BRANCHED DUCT INTRADUCTAL PAPILLARY MUCINOUS NEOPLASM (BD-IPMN) OF
PANCREAS IN SOLID ORGAN TRANSPLANT PATIENTSA SINGLE TERTIARY CENTER EXPERIENCE
AUTHOR: Guru Trikudanathan, Usman Barlass, Mustafa Arain, Stuart Amateau, Rajeev
Attam, Martin Freeman, Shawn Mallery.
Background:
Incidentally detected BD-IPMN represents a significant concern for transplant recipients
because of their uncertain malignant potential especially under immunosuppression. There is
very limited data regarding the risk of progression of BD-IPMN in patients undergoing solidorgan transplant.
Aim:
To determine the prevalence of BD-IPMN in solid-organ transplant recipients (in light of chronic
immunosuppression) and describe their clinical course.
Methods:
Consecutive adult patients undergoing solid-organ transplant (liver/kidney/pancreas/heart/lung)
between January 2004 and July 2014 were identified from our transplant database. Patients
with presumed BD-IPMN identified on imaging (MRI, CT and/ or EUS) either prior to/after solidorgan transplant were included in the study. Patients were excluded if they had high-risk cyst
characteristics at initial diagnosis or follow-up of < 6 months.

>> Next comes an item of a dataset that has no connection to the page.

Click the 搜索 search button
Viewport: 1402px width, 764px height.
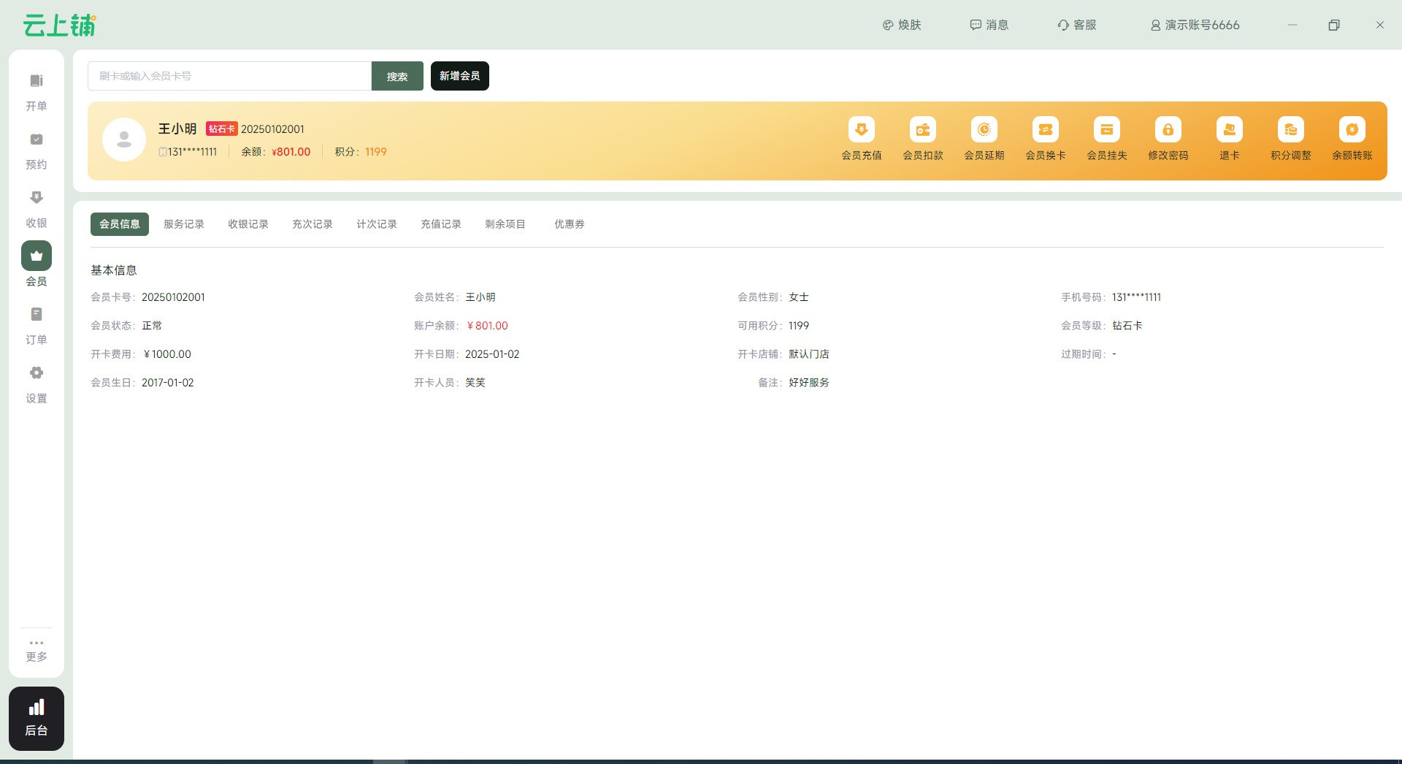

Demographics, relevant
information regarding transplant including indication/immunosuppression and clinical/imaging
characteristics of cyst were extracted. Duration of both clinical and imaging (interval between
first and last imaging) were recorded. Progression of the BD-IPMN was defined as development
of ‘high-risk stigmata’ or ‘worrisome’ features as per the Fukuoka guidelines
Results:
A total of 3151 patients underwent solid organ transplant during the study period. 264 patients
underwent imaging. 41/264 (15.6%) were identified to have possible BD-IPMN. 27 were males,
Median age was 64 years (range 37-78 years). 18 underwent liver, 15 kidney, 5 combined
liver/kidney, 2 pancreas and 1 heart transplant with a mean duration of immunosuppression
exposure of 44.3 months. Mean duration of clinical-follow up was for a period of 45 months (7114 months) and mean duration of imaging follow up was 29 months (6- 83 months). 1/41
(2.4%) with a BD-IPMN, after 68 months of follow up was noted to have pancreatic
adenocarcinoma. 2.4% of patients developed ‘worrisome feature’ (PD dilation to 5 mm) and
7.3% of patients had cyst enlargement to >3 cm without ‘high risk stigmata’ and are under
surveillance without resection. Among the transplant recipients, all-cause mortality was 9.75% in
patients with BD-IPMN and 10.6% in patients without BD-IPMN. None of them died from
pancreatic cancer.
Conclusions:
All-cause mortality of BD-IPMN patients did not differ significantly from those without BD-IPMN
in solid organ transplant patients. Therefore the presence of BD-IPMN should not preclude
patient from undergoing transplant and following transplant, they should undergo surveillance
similar to the immunocompetent patients.